== PROVIDED RECORDS

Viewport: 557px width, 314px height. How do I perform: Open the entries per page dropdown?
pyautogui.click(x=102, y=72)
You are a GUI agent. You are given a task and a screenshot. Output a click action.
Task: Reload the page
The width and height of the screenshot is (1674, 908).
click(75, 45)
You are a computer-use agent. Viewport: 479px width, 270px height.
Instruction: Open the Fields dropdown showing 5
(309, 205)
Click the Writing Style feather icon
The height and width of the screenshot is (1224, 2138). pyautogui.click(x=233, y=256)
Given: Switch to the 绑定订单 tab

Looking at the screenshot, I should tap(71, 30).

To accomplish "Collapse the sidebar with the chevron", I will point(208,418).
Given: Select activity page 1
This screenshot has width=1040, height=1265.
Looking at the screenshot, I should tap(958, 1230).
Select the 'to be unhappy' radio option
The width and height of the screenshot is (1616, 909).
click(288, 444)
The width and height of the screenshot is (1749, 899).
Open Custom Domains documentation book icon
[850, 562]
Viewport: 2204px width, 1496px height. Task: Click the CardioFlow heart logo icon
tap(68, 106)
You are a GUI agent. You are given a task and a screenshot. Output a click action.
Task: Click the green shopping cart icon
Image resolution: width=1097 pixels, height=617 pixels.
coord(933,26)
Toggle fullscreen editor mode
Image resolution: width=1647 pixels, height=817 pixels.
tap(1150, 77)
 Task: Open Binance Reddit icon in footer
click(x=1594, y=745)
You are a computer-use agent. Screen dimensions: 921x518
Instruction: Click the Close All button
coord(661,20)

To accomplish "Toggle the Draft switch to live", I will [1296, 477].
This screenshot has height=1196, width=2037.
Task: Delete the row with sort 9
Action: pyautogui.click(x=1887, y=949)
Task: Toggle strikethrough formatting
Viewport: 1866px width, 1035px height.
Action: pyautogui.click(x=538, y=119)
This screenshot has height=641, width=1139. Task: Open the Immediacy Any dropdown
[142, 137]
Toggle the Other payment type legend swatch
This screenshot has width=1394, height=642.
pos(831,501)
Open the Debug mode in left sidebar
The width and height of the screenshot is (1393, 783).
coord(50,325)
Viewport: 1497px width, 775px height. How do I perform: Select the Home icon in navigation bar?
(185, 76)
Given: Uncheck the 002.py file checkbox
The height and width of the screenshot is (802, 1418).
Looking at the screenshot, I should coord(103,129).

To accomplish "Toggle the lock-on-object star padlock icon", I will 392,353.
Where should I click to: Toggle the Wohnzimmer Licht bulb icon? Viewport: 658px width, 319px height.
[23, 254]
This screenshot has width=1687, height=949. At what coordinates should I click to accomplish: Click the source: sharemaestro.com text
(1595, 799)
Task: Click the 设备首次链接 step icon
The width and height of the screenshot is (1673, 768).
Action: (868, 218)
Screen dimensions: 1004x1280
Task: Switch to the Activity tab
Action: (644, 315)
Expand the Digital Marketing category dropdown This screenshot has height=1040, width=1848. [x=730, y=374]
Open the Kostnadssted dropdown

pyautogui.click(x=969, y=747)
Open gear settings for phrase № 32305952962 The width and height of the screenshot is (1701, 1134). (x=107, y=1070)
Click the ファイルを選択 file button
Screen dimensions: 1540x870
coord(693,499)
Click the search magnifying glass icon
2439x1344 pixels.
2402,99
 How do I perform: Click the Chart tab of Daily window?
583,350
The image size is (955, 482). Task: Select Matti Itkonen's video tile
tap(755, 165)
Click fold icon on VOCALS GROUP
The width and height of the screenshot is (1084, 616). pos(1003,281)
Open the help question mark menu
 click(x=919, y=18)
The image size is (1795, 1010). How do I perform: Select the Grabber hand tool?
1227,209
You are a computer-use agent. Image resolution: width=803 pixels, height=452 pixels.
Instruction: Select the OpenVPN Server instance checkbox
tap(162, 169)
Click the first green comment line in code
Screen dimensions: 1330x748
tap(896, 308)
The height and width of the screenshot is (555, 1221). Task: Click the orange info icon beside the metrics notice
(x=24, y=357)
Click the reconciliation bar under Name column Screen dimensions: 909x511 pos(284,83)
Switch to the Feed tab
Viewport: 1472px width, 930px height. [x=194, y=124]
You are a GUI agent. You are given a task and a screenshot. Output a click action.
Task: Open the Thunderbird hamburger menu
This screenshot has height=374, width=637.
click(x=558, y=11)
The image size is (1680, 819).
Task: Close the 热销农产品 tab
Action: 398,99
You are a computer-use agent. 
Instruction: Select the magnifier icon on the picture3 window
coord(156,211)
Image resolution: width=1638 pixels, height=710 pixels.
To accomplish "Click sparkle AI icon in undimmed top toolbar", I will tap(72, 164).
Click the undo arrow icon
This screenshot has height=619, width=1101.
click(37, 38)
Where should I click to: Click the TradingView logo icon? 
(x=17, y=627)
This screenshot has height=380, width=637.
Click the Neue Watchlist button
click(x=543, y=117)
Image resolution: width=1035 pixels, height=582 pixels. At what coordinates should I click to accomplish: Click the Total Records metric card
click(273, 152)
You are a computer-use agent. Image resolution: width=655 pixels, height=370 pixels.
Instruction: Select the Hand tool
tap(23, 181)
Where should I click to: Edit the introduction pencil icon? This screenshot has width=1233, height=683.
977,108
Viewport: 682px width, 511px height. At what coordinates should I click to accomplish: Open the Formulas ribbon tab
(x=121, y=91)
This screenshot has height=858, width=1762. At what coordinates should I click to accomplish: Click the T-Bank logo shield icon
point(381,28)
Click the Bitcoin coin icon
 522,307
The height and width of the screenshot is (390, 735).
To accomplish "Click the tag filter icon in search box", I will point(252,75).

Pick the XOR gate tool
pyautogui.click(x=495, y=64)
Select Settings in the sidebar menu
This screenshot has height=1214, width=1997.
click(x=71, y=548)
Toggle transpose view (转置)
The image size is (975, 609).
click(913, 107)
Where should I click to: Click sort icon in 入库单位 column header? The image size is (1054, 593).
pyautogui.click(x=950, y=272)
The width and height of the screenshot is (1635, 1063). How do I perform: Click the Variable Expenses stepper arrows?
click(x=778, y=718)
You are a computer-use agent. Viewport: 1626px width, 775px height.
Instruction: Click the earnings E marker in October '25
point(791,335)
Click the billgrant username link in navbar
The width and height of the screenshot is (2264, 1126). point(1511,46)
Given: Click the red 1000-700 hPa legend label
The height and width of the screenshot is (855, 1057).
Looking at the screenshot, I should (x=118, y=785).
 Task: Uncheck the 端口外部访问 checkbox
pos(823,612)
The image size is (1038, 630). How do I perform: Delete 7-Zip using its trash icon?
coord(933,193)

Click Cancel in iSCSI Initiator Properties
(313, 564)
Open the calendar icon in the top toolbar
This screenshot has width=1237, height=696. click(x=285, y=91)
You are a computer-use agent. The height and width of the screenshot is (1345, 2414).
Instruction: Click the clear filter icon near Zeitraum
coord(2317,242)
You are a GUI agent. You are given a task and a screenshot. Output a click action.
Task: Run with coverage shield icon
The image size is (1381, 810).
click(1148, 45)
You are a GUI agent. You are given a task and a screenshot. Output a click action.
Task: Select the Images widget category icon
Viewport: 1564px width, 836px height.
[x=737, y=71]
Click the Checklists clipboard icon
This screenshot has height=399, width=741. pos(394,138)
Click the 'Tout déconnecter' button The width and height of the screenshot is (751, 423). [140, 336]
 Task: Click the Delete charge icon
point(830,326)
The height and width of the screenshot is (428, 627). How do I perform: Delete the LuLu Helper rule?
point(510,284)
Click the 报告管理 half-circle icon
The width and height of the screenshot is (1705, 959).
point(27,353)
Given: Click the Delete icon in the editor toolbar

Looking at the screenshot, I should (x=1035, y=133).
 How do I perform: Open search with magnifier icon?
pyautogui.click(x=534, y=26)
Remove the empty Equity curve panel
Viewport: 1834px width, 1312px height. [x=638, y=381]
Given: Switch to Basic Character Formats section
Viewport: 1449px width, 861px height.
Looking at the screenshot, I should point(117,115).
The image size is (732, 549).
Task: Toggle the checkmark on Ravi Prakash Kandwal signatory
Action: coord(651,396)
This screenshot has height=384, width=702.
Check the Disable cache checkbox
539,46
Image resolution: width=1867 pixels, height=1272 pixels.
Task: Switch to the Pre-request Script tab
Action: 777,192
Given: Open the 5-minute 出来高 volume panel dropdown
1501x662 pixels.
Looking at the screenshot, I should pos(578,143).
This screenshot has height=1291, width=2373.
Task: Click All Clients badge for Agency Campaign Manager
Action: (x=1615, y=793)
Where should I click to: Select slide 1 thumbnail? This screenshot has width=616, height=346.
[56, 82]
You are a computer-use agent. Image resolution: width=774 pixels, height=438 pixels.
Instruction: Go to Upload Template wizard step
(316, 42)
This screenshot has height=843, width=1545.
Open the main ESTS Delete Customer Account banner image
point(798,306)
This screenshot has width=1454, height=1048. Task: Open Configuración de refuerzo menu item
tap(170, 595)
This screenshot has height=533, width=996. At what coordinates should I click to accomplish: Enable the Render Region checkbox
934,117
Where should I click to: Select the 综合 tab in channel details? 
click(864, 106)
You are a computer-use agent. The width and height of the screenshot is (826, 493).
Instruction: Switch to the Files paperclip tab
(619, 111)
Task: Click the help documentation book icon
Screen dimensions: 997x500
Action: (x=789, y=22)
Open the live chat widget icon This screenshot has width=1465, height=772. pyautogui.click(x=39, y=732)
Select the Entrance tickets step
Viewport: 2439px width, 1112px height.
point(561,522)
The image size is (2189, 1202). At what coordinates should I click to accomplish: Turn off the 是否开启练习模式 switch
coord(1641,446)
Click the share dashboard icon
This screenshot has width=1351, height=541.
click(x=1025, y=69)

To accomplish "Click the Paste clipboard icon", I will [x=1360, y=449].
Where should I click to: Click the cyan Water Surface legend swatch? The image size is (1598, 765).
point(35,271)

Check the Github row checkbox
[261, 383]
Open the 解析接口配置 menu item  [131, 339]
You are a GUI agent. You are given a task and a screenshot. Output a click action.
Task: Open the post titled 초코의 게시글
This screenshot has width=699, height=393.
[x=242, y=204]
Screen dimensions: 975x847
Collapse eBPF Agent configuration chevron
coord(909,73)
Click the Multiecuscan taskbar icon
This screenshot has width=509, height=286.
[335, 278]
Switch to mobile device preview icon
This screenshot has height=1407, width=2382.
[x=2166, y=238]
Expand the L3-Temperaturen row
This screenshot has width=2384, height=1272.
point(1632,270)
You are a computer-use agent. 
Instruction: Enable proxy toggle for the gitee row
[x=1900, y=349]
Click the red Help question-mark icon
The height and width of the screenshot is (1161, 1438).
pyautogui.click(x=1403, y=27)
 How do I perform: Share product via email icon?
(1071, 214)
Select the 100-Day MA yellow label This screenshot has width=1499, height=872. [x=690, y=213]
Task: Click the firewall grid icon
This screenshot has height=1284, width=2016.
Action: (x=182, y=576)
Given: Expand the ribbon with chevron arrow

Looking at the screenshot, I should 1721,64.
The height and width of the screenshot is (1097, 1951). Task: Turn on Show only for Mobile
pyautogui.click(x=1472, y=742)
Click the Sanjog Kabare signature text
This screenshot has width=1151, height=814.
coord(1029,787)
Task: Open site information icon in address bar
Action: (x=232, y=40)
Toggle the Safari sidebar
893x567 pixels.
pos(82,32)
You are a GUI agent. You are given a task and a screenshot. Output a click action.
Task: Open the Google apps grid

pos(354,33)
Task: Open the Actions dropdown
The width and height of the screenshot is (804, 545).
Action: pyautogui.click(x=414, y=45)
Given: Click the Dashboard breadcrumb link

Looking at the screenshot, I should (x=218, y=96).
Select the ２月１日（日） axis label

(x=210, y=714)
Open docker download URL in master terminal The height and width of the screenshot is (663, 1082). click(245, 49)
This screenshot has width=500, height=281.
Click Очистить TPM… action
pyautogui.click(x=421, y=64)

====

=== THE TASK ===
Print, without alteration, only the lines above between the one holding "This screenshot has width=509, height=286." and the one holding "Click the Sanjog Kabare signature text", inclusive.

=== SOLUTION TO THE PROBLEM ===
This screenshot has width=509, height=286.
[335, 278]
Switch to mobile device preview icon
This screenshot has height=1407, width=2382.
[x=2166, y=238]
Expand the L3-Temperaturen row
This screenshot has width=2384, height=1272.
point(1632,270)
You are a computer-use agent. 
Instruction: Enable proxy toggle for the gitee row
[x=1900, y=349]
Click the red Help question-mark icon
The height and width of the screenshot is (1161, 1438).
pyautogui.click(x=1403, y=27)
 How do I perform: Share product via email icon?
(1071, 214)
Select the 100-Day MA yellow label This screenshot has width=1499, height=872. [x=690, y=213]
Task: Click the firewall grid icon
This screenshot has height=1284, width=2016.
Action: (x=182, y=576)
Given: Expand the ribbon with chevron arrow

Looking at the screenshot, I should 1721,64.
The height and width of the screenshot is (1097, 1951). Task: Turn on Show only for Mobile
pyautogui.click(x=1472, y=742)
Click the Sanjog Kabare signature text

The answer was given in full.